Sunday, January 11, 2009

Waste Not, Want Not as CCSD Issue

A Buist Academy student's Letter to the Editor that appeared in Sunday's P & C raised some good points regarding waste in the Charleston County School District. [See Letters to the Editor.]

Unused textbooks will continue as a problem as long as their purchase is centrally mandated.

Paper waste involves another matter. Many schools probably still struggle with trusting announcements to electronic transmissions, either through habit or equipment problems. The student mentions "large amounts of paper waste from assignments." Now, some schools have already used up their "paper" budgets. A recent commenter on this blog, obviously a CCSD teacher, stated, "Hey paper shortage already, we can't order pencils or paper." Was that waste, poor planning, poor administration, or inadequate funds?

Somehow I suspect that's not the result of waste, but the student certainly hits the jackpot on the district's management of resources.

5 comments:

Anonymous said...

I wouldn't label it as a "District" wastefulness.... as with any eco issue it's personal wastefulness.
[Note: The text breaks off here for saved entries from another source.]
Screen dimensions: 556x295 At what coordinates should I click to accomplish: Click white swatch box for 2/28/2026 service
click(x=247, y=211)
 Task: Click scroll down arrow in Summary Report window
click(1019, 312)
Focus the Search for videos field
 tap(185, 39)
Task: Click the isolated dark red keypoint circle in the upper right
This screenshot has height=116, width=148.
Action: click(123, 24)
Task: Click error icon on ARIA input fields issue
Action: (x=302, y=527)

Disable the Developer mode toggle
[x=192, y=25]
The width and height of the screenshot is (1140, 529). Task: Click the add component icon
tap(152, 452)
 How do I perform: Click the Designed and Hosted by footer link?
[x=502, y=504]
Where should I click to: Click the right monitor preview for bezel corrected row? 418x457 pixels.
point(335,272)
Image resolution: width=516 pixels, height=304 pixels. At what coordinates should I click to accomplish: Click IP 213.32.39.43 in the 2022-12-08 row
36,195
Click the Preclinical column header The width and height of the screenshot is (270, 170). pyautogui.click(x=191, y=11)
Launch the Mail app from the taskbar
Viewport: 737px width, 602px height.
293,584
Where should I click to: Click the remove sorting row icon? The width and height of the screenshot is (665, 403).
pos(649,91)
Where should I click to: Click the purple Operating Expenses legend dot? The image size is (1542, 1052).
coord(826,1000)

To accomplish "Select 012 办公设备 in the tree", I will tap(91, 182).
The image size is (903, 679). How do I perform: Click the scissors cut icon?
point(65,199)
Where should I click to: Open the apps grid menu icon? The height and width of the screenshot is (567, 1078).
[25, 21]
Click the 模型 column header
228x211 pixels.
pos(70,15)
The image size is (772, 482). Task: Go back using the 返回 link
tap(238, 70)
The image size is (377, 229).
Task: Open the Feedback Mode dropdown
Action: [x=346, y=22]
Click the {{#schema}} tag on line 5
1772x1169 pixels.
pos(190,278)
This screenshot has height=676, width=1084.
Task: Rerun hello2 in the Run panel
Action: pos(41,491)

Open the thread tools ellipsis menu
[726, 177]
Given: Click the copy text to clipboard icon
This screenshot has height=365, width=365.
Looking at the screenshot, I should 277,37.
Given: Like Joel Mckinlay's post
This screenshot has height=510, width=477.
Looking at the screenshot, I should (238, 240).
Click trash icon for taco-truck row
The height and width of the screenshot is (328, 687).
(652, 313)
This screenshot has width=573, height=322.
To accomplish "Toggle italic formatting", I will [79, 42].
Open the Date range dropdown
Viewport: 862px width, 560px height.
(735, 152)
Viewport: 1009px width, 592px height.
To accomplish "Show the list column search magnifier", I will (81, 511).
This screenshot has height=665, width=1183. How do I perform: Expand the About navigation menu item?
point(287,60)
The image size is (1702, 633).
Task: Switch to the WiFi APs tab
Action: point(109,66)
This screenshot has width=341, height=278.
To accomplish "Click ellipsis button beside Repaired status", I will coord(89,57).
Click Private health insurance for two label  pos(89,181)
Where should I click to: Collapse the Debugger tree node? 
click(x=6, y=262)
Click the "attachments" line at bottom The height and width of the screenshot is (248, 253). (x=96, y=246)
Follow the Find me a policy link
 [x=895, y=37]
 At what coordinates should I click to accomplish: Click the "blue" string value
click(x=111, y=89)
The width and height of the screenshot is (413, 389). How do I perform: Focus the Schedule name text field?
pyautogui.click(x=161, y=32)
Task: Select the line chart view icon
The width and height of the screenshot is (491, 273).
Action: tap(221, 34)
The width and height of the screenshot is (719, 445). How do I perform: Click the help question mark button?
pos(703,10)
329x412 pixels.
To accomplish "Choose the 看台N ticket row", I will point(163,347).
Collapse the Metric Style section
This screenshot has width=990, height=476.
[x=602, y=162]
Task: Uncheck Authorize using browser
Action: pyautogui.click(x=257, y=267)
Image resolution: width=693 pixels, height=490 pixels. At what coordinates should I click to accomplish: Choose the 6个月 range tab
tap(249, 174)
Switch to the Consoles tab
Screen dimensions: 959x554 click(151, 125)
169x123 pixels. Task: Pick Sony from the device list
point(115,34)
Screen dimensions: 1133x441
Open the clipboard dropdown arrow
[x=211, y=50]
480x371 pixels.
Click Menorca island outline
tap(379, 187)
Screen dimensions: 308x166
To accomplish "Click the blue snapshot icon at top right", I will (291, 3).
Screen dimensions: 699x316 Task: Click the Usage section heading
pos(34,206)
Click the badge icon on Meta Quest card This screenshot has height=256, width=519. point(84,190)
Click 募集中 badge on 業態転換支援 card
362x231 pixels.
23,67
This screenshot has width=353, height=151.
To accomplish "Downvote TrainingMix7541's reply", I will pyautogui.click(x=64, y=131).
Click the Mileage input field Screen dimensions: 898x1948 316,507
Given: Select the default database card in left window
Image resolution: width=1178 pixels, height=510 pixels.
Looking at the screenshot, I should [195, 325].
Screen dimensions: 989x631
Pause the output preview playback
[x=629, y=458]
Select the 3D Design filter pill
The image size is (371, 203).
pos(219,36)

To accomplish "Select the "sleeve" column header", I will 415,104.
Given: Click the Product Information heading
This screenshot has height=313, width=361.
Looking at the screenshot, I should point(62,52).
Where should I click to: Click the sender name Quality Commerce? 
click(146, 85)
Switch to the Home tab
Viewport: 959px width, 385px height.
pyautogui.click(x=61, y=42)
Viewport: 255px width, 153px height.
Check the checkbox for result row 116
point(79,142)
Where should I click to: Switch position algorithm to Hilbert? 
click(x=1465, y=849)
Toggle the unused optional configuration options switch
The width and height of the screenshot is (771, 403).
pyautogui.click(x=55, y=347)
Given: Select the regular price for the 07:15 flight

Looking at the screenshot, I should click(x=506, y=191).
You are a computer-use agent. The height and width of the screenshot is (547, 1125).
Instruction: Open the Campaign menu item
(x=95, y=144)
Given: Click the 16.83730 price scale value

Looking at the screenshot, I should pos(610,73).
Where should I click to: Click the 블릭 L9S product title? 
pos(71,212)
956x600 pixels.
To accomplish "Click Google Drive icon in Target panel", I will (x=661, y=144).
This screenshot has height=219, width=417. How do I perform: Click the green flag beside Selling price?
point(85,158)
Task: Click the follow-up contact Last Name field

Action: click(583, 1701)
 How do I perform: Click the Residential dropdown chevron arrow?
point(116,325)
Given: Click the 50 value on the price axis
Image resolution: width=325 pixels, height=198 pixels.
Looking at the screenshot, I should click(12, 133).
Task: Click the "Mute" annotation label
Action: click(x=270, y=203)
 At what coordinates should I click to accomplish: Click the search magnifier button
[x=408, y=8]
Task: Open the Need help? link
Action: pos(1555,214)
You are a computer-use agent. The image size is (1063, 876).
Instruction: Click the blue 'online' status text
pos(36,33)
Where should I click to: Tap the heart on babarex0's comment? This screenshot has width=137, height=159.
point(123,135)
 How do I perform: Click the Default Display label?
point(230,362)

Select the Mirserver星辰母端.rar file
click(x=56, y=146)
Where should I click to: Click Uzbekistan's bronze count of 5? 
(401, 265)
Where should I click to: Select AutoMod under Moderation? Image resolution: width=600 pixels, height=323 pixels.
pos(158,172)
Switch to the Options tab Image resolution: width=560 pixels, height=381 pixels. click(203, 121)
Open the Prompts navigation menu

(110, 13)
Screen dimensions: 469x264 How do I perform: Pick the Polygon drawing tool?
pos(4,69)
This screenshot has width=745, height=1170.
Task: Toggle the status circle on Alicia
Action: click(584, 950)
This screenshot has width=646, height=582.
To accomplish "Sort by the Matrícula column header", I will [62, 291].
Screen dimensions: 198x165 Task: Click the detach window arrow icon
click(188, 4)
District employees do most things electronically. However, my son's teacher kills more trees in a week than I can fathom. I get no less than 5 pieces of paper home for stupid things that can be consolidated in one e-communication daily.... or even things that I don't need, like several full-page reminders for PTA, Friday's project, etc. Completely pointless, and it litters my life.

Anonymous said...

Moldy classrooms due to leaky ceilings.
Bathrooms where no doors shut.


Freeze all new construction-fix the school's we are using. Update them to the 21st century.
Teacher's at my school can't find paper to even print once a week notices.
It must be nice to have so much!

Definitely not a school in North Charleston.

Thought on furlough-Let downtown furlough a day first before asking teachers to give up pay!

McGinley has a 3 year contract-we aren't even sure about next year!

Anonymous said...

All the top people at 75 Calhoun have 3 year contracts. They also make in excess of $150,000 each. The value of employee benefits, retirement plan and executive perks would make their take much higher. We aren't hearing anything about cuts among this special class of administrators.

How much has McGinley spent on outside "experts" like the one she hired to conduct the public hearings on her school closure plan? From what I hear she barely made it through the first meeting at McClellanville before it was painfully obvious she was being ignored by an irate public.

Every time we turn around McGinley is either hiring a new body to fill a desk at 75 Calhoun or is contracting some expert to tell us what we already know. How much has she spent on this garbage?

Anonymous said...

Twelve mos employees ALREADY took 3 days furlough - this includes the people you speak of. The Board the public elected in chose to allow those who had vacation to use it - dumb dumb dumb. Twelve mos employees - to include the "blue collar" people (as it did over Christmas) and secretaries, etc - are now being proposed another 4 days at least without pay. What have teachers had to contribute to this? Nothing. They are the largest employee group. One day from teachers would make up a ton of cash. It's the same employer - it's inequitable to furlough employees and not others. Not everyone in administration is paid $150,000. They are hurting just like everyone else in this economy.

Anonymous said...

I am under the impression charleston county teachers sign a contract for the school year mandating x number of work days for x $pay. Doesn't furloughing teachers two days constitute a breach of contract?